I thought for a moment about how my house would not be filled this afternoon with the giggling of girls, how I would not be awakened with bouncy complaints about the lack of coffee, how no one but me would show Molly cat affection, and how empty and sterile rooms would feel tomorrow.
“Yes,” I answered. “A little.”
She’ll be here in an hour. With her daughter. I’m so nervous I’m rattling around like my late mother’s Anacin bottle — the one that made more noise than the 5th Infantry marching in full battle gear.
Yikes.
The Lovin’ Spoonful:
“Darlin’ Companion”
(via DesmonJones)
I came to this little song some years ago via, of all things, a Woody Allen film. I realize Allen’s films are best known for their standards- and Dixieland jazz-laden soundtracks, but in the very early days, with a little-known (hysterically funny) movie, in which Allen took a Japanese spy movie and redubbed it, the soundtrack belonged to the Lovin’ Spoonful. The band even appears briefly in a discotheque scene — no, really.

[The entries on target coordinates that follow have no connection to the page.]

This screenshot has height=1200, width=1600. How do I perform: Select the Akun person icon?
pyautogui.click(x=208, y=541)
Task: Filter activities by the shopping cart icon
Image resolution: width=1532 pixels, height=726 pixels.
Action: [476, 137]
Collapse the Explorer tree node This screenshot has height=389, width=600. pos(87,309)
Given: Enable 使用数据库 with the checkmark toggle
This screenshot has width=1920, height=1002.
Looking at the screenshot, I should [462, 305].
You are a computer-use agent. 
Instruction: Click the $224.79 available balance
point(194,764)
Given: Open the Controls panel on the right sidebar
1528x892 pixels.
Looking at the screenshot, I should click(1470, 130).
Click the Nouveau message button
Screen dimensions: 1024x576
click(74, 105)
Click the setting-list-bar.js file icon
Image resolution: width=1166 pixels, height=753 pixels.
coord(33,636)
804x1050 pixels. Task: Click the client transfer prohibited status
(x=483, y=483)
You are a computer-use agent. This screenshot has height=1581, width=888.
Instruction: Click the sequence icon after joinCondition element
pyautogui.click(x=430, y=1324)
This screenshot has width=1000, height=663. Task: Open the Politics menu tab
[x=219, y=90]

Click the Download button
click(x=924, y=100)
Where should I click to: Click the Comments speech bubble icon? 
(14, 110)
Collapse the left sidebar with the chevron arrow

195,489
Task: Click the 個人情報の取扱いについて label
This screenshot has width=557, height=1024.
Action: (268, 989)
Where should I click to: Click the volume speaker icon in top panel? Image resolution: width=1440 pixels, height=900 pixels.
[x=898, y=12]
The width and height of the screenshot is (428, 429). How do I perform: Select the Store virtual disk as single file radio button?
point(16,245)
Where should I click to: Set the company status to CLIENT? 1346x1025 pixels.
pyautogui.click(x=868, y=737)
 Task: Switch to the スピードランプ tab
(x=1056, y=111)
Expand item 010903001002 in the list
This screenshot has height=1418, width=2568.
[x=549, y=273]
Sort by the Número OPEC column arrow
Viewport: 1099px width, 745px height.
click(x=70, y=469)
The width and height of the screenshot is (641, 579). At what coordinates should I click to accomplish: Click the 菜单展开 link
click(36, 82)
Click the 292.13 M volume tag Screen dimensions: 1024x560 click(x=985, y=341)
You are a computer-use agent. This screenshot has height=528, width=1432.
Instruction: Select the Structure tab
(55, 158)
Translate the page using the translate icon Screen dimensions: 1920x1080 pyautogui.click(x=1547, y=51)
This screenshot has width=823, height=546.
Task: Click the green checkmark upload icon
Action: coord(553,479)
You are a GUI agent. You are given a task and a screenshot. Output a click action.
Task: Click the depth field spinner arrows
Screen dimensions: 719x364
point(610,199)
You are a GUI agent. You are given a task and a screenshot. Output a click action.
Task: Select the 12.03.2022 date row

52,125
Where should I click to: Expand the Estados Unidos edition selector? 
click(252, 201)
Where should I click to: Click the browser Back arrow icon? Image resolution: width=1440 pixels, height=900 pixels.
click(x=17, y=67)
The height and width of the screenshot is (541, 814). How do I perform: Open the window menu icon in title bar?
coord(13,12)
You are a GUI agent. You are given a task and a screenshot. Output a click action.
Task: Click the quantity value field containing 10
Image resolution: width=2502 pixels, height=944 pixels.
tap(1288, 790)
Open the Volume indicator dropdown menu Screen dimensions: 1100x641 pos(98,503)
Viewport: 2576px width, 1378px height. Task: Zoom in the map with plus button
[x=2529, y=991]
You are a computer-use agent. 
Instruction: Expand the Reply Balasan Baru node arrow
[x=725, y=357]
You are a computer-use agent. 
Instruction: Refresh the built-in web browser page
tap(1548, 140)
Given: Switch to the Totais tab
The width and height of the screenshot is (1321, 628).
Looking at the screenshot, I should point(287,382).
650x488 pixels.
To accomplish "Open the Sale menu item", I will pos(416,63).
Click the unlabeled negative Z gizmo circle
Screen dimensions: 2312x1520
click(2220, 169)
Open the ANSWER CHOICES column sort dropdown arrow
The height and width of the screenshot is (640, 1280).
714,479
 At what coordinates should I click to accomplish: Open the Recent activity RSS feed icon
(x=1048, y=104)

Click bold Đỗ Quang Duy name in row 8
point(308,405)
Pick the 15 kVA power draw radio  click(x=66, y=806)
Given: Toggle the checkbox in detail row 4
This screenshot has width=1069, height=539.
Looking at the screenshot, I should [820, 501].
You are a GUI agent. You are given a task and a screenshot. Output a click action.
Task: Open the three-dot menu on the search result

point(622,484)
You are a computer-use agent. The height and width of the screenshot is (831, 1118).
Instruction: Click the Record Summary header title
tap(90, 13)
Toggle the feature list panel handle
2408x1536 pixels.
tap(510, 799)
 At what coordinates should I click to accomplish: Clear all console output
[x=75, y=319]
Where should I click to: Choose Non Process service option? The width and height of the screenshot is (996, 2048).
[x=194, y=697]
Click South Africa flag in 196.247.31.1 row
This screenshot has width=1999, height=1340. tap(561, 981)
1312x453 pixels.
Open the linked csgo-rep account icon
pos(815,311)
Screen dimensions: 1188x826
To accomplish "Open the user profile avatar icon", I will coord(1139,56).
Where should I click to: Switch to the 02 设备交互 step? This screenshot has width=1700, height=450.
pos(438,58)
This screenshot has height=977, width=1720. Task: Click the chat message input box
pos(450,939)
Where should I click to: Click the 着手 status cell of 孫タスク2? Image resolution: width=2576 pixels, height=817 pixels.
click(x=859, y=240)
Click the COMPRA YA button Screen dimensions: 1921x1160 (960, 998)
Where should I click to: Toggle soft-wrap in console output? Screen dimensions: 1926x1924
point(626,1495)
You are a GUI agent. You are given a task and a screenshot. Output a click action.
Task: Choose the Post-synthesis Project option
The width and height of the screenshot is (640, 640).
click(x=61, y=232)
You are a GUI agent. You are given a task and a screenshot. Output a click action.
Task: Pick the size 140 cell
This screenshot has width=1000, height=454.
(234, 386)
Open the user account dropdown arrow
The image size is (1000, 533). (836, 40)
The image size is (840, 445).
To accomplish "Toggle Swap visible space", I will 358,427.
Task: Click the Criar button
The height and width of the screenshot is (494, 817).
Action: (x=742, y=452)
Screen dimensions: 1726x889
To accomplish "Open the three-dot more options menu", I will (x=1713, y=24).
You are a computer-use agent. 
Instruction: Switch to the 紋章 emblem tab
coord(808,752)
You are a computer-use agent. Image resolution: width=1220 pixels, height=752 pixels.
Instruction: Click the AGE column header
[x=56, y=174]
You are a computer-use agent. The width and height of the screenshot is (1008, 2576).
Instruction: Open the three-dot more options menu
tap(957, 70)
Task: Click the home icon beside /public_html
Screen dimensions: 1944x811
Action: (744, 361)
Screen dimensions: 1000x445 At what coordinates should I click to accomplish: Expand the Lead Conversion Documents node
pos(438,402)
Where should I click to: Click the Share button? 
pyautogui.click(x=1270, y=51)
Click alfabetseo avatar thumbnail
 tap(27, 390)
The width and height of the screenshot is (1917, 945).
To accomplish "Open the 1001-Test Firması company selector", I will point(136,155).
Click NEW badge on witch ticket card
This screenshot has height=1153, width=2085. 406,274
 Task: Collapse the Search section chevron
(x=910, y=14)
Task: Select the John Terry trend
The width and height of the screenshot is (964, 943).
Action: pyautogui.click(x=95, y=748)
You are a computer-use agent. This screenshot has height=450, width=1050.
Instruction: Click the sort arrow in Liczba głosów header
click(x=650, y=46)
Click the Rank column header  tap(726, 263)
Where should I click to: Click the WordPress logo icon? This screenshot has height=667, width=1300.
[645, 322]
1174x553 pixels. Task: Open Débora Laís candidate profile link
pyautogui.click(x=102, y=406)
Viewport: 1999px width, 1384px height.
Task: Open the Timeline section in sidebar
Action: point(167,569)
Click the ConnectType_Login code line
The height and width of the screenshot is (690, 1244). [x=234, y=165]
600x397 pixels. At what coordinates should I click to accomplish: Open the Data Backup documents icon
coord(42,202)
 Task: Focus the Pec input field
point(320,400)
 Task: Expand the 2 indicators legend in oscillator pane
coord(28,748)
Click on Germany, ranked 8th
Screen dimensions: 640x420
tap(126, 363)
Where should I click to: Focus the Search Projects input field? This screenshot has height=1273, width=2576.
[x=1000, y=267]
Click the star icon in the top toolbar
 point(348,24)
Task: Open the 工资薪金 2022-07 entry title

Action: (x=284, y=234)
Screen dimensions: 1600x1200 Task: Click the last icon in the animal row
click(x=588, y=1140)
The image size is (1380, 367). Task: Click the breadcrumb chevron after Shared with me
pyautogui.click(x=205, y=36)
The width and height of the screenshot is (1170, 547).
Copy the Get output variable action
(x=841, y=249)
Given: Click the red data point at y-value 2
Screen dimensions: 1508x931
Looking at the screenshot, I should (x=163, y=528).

The song isn’t really country. It isn’t rock and roll. It likely wouldn’t find an audience today, not even with all the strange indy outlets that exist in all their varied permutations and combinations; but I liked it the first time I heard it and I love it today for its quirky guitars and straight-up lyrics. I hope you’ll like it too.
This is a photo of my favorite chair. It has now been retired from the front room because the upholstery is eroded by time, faded by the sun and scarred by cats’ claws. I recall when you were last here, napping in the chair, saying it “wrapped you up, like a warm embrace.”
Some scorn the notion that a relationship, like an old overstuffed chair, might be comfortable. Not me. When I sit in this chair, tattered and worn as it is, I feel safe. I’ve launched a thousand journeys from this place, a good book in hand, feet propped on the ample ottoman.
No matter how many others have occupied this space, you came and owned it, curling up and making it your possession. Maybe ownership is the secret of being comfortable in a place.
If others insist my words are stale, my technique is tried, my heart has held a number of previous occupants, I can only answer guilty as charged. I’m 54 years old. I’d be a fool to say I’ve never been this way before.